- [Task brief]: In the records that follow, find the line with "Given: Select the 8/7 五 date"; from there, retype every line exactly through the line with "Task: Select Grade 4 Assessment radio button", which also belongs to the answer.

- [Extracted entries]:

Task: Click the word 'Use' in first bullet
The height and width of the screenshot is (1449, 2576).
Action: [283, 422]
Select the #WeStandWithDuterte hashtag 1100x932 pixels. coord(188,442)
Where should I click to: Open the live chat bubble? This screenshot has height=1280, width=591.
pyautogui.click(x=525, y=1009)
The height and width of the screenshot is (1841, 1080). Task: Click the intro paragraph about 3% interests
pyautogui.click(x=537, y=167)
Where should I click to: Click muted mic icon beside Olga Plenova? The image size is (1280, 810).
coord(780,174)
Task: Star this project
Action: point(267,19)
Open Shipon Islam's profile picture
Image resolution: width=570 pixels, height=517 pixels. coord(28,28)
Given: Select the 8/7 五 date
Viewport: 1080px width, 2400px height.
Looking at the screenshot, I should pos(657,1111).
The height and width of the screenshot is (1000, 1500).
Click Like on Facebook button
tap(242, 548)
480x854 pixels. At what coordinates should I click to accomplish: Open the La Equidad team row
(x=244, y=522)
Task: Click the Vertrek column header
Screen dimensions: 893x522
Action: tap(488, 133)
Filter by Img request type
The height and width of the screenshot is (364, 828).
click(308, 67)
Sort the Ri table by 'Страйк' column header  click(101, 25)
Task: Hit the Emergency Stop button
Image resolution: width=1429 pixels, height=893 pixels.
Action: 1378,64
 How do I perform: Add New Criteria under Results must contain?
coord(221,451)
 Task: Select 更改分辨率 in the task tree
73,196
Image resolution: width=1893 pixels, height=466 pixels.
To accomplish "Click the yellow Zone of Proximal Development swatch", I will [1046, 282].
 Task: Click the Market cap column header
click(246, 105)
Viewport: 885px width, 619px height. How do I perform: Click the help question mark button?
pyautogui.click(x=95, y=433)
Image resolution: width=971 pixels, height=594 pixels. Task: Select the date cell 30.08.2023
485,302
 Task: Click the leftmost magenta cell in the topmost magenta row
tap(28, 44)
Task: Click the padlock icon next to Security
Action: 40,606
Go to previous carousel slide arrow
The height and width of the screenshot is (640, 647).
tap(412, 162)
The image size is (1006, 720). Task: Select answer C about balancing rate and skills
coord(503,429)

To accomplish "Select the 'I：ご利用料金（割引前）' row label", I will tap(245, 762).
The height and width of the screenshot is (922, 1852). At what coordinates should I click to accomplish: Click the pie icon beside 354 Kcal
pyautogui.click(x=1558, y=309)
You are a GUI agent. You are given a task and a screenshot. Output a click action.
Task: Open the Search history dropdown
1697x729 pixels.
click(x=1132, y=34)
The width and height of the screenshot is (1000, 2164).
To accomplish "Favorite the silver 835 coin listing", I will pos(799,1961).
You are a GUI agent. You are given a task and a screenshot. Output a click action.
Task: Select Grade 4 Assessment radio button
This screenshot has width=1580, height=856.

- [Written solution]:
Given: Select the 8/7 五 date
Viewport: 1080px width, 2400px height.
Looking at the screenshot, I should pos(657,1111).
The height and width of the screenshot is (1000, 1500).
Click Like on Facebook button
tap(242, 548)
480x854 pixels. At what coordinates should I click to accomplish: Open the La Equidad team row
(x=244, y=522)
Task: Click the Vertrek column header
Screen dimensions: 893x522
Action: tap(488, 133)
Filter by Img request type
The height and width of the screenshot is (364, 828).
click(308, 67)
Sort the Ri table by 'Страйк' column header  click(101, 25)
Task: Hit the Emergency Stop button
Image resolution: width=1429 pixels, height=893 pixels.
Action: 1378,64
 How do I perform: Add New Criteria under Results must contain?
coord(221,451)
 Task: Select 更改分辨率 in the task tree
73,196
Image resolution: width=1893 pixels, height=466 pixels.
To accomplish "Click the yellow Zone of Proximal Development swatch", I will [1046, 282].
 Task: Click the Market cap column header
click(246, 105)
Viewport: 885px width, 619px height. How do I perform: Click the help question mark button?
pyautogui.click(x=95, y=433)
Image resolution: width=971 pixels, height=594 pixels. Task: Select the date cell 30.08.2023
485,302
 Task: Click the leftmost magenta cell in the topmost magenta row
tap(28, 44)
Task: Click the padlock icon next to Security
Action: 40,606
Go to previous carousel slide arrow
The height and width of the screenshot is (640, 647).
tap(412, 162)
The image size is (1006, 720). Task: Select answer C about balancing rate and skills
coord(503,429)

To accomplish "Select the 'I：ご利用料金（割引前）' row label", I will tap(245, 762).
The height and width of the screenshot is (922, 1852). At what coordinates should I click to accomplish: Click the pie icon beside 354 Kcal
pyautogui.click(x=1558, y=309)
You are a GUI agent. You are given a task and a screenshot. Output a click action.
Task: Open the Search history dropdown
1697x729 pixels.
click(x=1132, y=34)
The width and height of the screenshot is (1000, 2164).
To accomplish "Favorite the silver 835 coin listing", I will pos(799,1961).
You are a GUI agent. You are given a task and a screenshot. Output a click action.
Task: Select Grade 4 Assessment radio button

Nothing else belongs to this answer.